Reputation:
I'm trying to scrap a page in youtube with python which has lot of ajax in it
I've to call the java script each time to get the info. But i'm not really sure how to go about it. I'm using the urllib2 module to open URLs. Any help would be appreciated.
Upvotes: 2
Views: 4397
Reputation: 2952
You could sniff the network traffic with something like Wireshark then replay the HTTP calls via a scraping framework that is robust enough to deal with AJAX, such as scraPY.
Upvotes: 0
Reputation: 18387
Here is how I would do it: Install Firebug on Firefox, then turn the NET on in firebug and click on the desired link on YouTube. Now see what happens and what pages are requested. Find the one that are responsible for the AJAX part of page. Now you can use urllib or Mechanize to fetch the link. If you CAN pull the same content this way, then you have what you are looking for, then just parse the content. If you CAN'T pull the content this way, then that would suggest that the requested page might be looking at user login credentials, sessions info or other header fields such as HTTP_REFERER ... etc. Then you might want to look at something more extensive like the scrapy ... etc. I would suggest that you always follow the simple path first. Good luck and happy "responsibly" scraping! :)
Upvotes: 2
Reputation: 123518
As suggested, you should use the YouTube API to access the data made available legitimately.

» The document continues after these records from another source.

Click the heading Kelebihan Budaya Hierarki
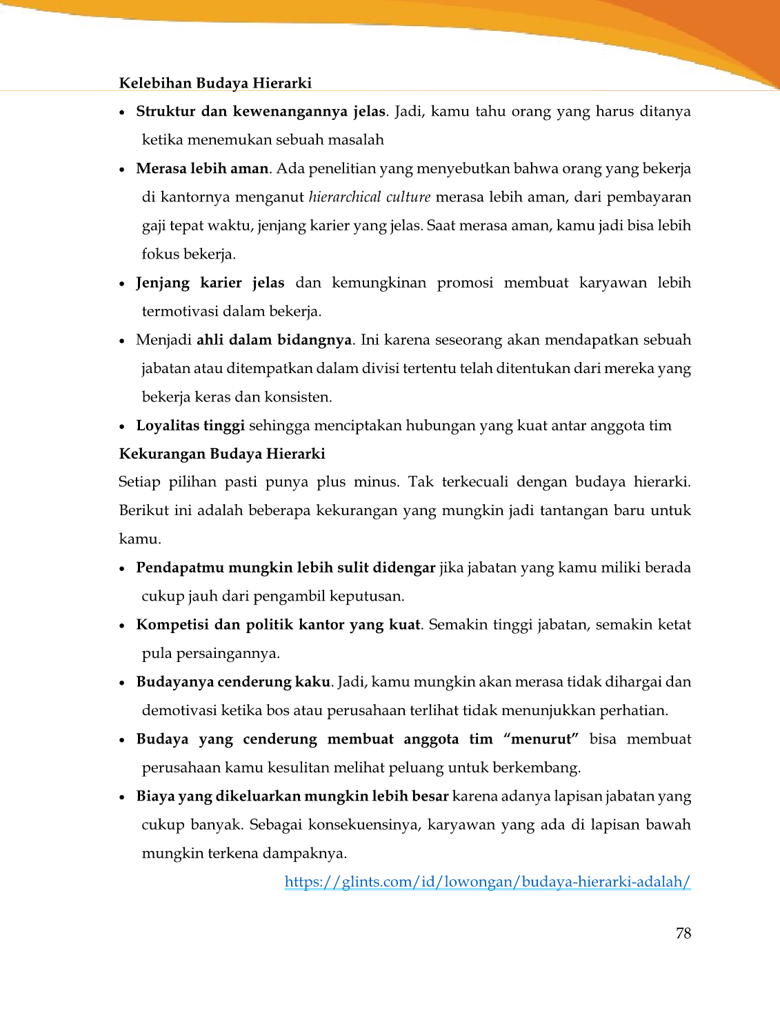click(215, 83)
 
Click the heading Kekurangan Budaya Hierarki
click(222, 454)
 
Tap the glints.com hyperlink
click(487, 881)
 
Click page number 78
click(683, 933)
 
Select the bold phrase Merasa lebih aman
click(202, 169)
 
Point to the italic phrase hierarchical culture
click(369, 197)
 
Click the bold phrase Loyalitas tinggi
click(190, 426)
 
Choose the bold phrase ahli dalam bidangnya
click(274, 340)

Regarding the general question of scraping AJAX, you might want to consider the scrapy framework. It provides extensive support for crawling and scraping web sites and uses python-spidermonkey under the hood to access javascript links.
Upvotes: 0
Reputation: 881695
Main problem is, you're violating the TOS (terms of service) for the youtube site. Youtube engineers and lawyers will do their professional best to track you down and make an example of you if you persist. If you're happy with that prospect, then, on you head be it -- technically, your best bet are python-spidermonkey and selenium. I wanted to put the technical hints on record in case anybody in the future has needs like the ones your question's title indicates, without the legal issues you clearly have if you continue in this particular endeavor.
Upvotes: 6
Reputation: 40052
Youtube (and everything else Google makes) have EXTENSIVE APIs already in place for giving you access to just about any and all data you could possibly want.
Take a look at The Youtube Data API for more information.
I use urllib to make the API requests and ElementTree to parse the returned XML.
Upvotes: 6